Queen’s Counsel Garth Patterson, in an interview with Barbados TODAY on Thursday, said the Prime Minister would have to point to the portion of the Constitution that gives her the authority to make such an offer.
“What I found strange is that she said she took the advice from the Attorney-General and she was now happy to make the offer. I don’t know if that is political gamesmanship or if she genuinely believes she has the right. I don’t think that is the case. There are powers that are conferred by the Constitution. If they are not conferred on you, you can’t exercise them. So she would have to point to the provision of the Constitution that says she has the right to choose these two senators,” the constitutional expert said.
“The power to appoint the two Opposition Senators, for want of a better word, rests with the President acting on the advice of the Leader of the Opposition. If you don’t have a Leader of the Opposition, then the Constitution says that the President must act on her own discretion.
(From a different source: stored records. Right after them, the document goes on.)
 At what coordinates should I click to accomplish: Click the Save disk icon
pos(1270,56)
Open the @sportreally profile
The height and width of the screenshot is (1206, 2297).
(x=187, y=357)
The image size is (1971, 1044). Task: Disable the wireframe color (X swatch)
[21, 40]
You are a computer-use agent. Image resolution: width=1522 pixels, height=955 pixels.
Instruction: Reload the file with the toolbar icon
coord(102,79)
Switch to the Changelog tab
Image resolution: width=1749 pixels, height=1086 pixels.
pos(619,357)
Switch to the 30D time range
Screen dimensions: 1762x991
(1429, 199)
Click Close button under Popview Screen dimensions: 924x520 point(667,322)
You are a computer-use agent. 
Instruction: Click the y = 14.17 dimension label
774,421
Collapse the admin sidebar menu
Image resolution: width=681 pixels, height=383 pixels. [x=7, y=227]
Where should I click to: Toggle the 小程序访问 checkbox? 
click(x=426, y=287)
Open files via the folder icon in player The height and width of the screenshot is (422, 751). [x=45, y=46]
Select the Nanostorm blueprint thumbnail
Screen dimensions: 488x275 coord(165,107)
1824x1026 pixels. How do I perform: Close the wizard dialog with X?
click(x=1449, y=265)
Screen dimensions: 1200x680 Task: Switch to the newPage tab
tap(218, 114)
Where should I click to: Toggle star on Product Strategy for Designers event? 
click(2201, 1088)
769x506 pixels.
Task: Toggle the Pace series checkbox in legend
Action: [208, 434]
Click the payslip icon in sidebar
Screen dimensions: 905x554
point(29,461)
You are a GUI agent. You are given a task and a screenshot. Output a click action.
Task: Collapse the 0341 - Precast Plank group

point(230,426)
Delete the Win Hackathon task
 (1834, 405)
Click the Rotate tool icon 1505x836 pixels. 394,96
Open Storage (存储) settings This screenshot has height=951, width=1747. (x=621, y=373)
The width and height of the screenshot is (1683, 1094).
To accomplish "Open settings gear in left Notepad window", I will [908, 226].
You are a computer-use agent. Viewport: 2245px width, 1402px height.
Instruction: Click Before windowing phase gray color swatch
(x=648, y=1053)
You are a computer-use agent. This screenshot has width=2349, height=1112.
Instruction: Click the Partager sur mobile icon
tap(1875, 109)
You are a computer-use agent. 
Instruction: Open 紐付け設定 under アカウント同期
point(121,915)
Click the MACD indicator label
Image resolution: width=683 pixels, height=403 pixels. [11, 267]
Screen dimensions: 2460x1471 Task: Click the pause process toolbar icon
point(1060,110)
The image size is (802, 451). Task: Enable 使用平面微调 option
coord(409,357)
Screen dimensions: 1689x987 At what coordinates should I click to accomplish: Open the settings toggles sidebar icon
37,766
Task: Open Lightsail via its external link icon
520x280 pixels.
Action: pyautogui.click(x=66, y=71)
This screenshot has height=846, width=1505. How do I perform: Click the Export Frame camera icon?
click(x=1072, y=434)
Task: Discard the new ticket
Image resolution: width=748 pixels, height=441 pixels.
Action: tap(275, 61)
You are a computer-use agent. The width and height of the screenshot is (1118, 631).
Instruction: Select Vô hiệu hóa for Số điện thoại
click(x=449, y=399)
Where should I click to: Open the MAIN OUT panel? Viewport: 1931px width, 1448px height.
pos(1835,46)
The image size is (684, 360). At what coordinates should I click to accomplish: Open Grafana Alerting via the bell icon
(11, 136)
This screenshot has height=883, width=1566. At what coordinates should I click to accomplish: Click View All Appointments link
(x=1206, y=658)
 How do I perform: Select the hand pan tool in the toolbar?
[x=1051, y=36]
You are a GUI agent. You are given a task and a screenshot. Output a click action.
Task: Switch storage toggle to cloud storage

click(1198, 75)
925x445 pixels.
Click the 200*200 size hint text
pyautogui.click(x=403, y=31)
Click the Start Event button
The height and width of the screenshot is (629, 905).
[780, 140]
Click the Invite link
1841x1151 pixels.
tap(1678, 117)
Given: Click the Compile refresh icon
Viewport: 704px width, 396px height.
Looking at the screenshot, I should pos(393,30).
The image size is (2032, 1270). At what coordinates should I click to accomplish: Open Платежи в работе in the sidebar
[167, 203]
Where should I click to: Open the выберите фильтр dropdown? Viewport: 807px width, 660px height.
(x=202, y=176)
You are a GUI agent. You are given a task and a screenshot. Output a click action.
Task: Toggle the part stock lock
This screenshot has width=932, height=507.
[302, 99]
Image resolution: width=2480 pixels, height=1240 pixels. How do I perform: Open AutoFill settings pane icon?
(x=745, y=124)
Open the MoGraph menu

So, it means that without a Leader of the Opposition she gets to appoint nine people [seven independents and two oppositions], and the Prime Minister gets to appoint 12 to make 21.
“So she, [Mottley] only has the ability to influence the appointment of the 12 senators who can only be appointed by the President acting on the recommendation of the Prime Minister. She doesn’t have a broader discretion to weigh in on who the Opposition senators should be. And if there is no Leader of the Opposition then that discretion rests exclusively with the President without reference to the Prime Minister,” the Queen’s Counsel declared.
Patterson, a Senior Partner with Lex Caribbean, Attorneys-at-law, also weighed in on the government’s proposed amendment to the Constitution to allow 18-year-old Barbados Scholar Khaleel Kothdiwala to sit in the Senate.
“Section 49 of the Constitution provides that it can only be amended by an Act of Parliament passed by both Houses. The Senate is not properly constituted unless all 21 senators have been appointed. Until then, it cannot lawfully conduct business, and cannot pass legislation,” Patterson explained to Barbados TODAY.
“Consequently, the proposed Constitutional amendment can only occur after the Senate is constituted by the appointment of all 21 Senators.”
The prominent lawyer said the way to get around this challenge is for the Government to choose a temporary senator.